B∆SSx3 REVIEW number two

Bass Heaven Is Here on Earth

For fans of low tonalities, BassX3′s new album Transatlantic is heaven. It’s the second one from multi-reedman Gebhard Ullmann (who plays bass clarinet and bass flute) with bassists Chris Dahlgren and Clayton Thomas. To call this the best jazz album of the year so far invites all kinds of arguments – after all, can a recording this opaque, rhythmically inchoate and impossibly esoteric be much more than a curio? Absolutely! Whether you consider this free jazz, ambient music or indie classical, it’s a rich, murky masterpiece. Its centerpiece is the title track, an epic, 33-minute three-part suite. The low drone of the two basses being bowed in tandem builds a chocolatey mist laced with overtones, with the occasional creak, thud or rattle, evoking the hum of the diesels and maybe a hammock swaying in a stateroom. You could call it the Titanic Theme – from the point of view of passengers in steerage, anyway. Ulllmann, as usual, doesn’t limit himself to any preconceived tonalities, offering a blithely whistling microtonal solo in the first segment as the bassists rattle the occasional random household item like ghosts flitting through the sonic frame.

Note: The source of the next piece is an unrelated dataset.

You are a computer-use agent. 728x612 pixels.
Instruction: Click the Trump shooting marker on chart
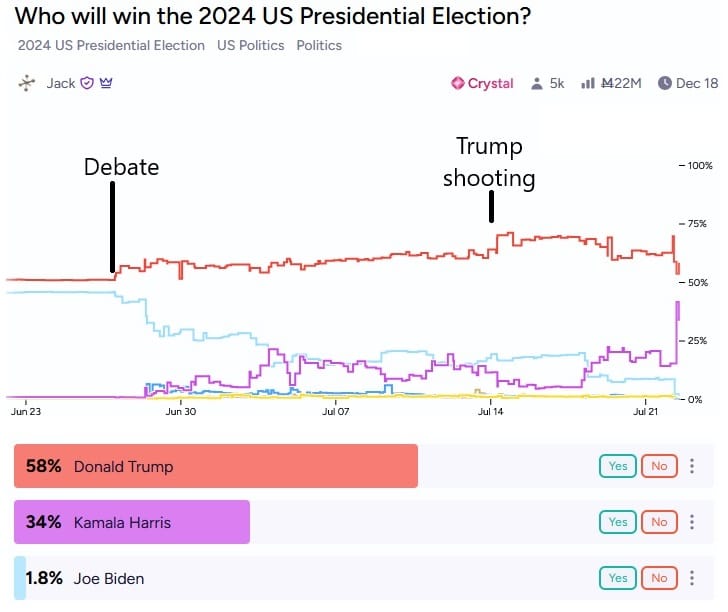click(491, 206)

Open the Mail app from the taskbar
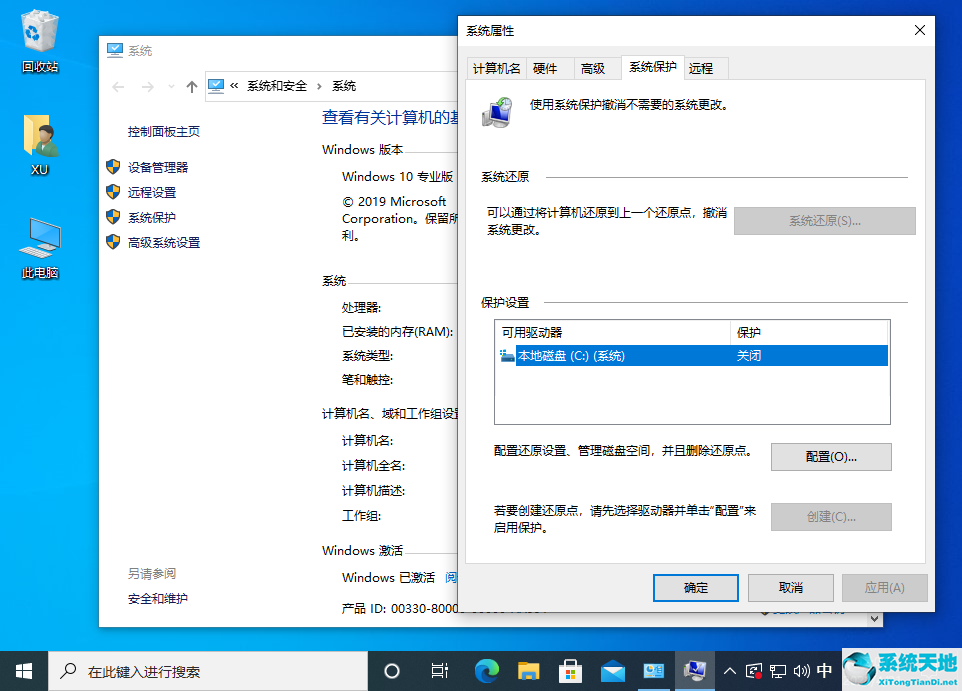pos(612,671)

The other tracks here are just as enjoyable and much less static. The Thing features burbling, echoey twin basses with the bass clarinet wandering the moors, off to the side; then the basses back away, leaving Ullmann prowling contentedly, centerstage. The No Place has the bass flute looming pensive and minimalistic over jagged, distantly percussive bass chords and atonal accents and the occasional jarring pluck of a string: an Asian-tinged horror film score for before the point where the suspense reaches the level of a scream. The aptly titled Epic layers minutely wavering bass flute over a rather menacing backdrop of overtones and low washes; then the group all go spiraling around in what sounds like the bottom of a well before returning to a lusciously droning rumble that Ullmann uses as a long launching pad for some unexpectedly energetic low bass clarinet work. Ornette’s Closet contrasts brightly bouncing clarinet over echoey low-register playfulness; the diptych Berlin Is Full of Lonely People, a desolate, brooding tone poem, is the most melodically memorable track here.